Jia Jin L.
Google
Namba-san gets better and better, each visit better than the last. Went for the 8:30pm nigiri course, and the new cooked dishes interspersed throughout were a pleasant surprise, like the maguro “karaage” with wasabi greens, served in a roll. Beats isobeyaki in my book 😛 The su-meshi-yaki was like the best part of an okoge with 10 times more umami too! To see someone of his stature take these risks with his menu was kinda cool.
But honestly what makes him stand out is the basics everyone else does, but not as well. The suzuki from Naruto had a crazy savoury quality like I’ve never had before.
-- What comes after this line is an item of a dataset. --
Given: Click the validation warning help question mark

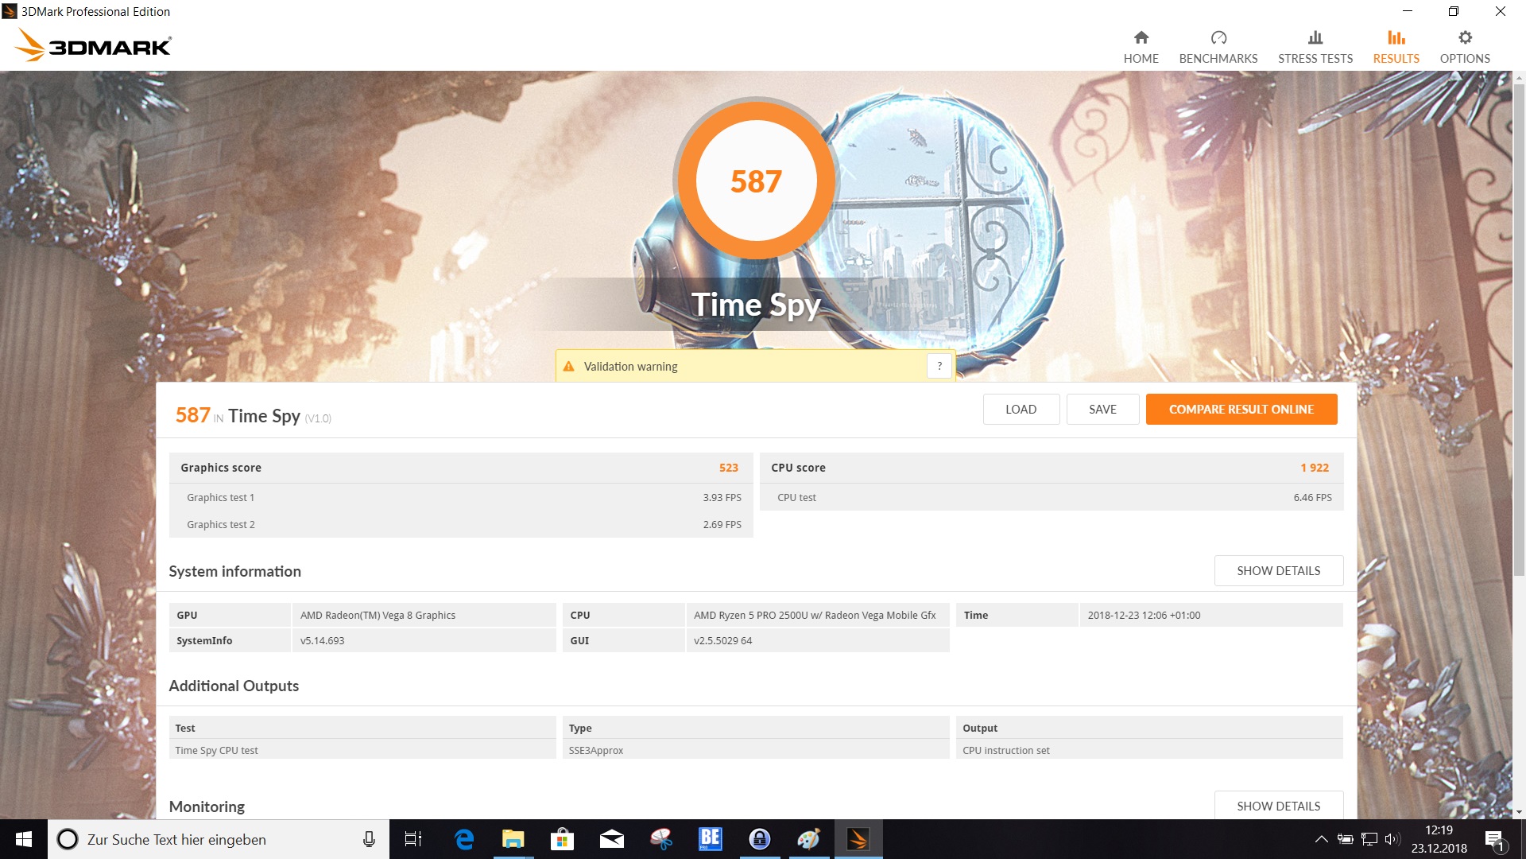Looking at the screenshot, I should [939, 366].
His hikarimono is consistently the best in Japan, with the shime saba and kohada having the perfect balance of sweet and salty, the just-shy-of-cloying iwashi, and the sayori having that crisp bounce. Wonderful.
Namba-san mentioned that he isn’t a fan of awabi kimo sauces, and what a treat that turned out to be, as the additional shari was topped with uni instead of the traditional liver sauce. Who’s complaining? 🤭
Need I also mention that the slightly-loose shari is packed just right?
Considering the price, just north of ¥30k, it’s clearly the best bang-for-buck “fancy” sushiya in Tokyo. It’s easy to pay far more and get far less.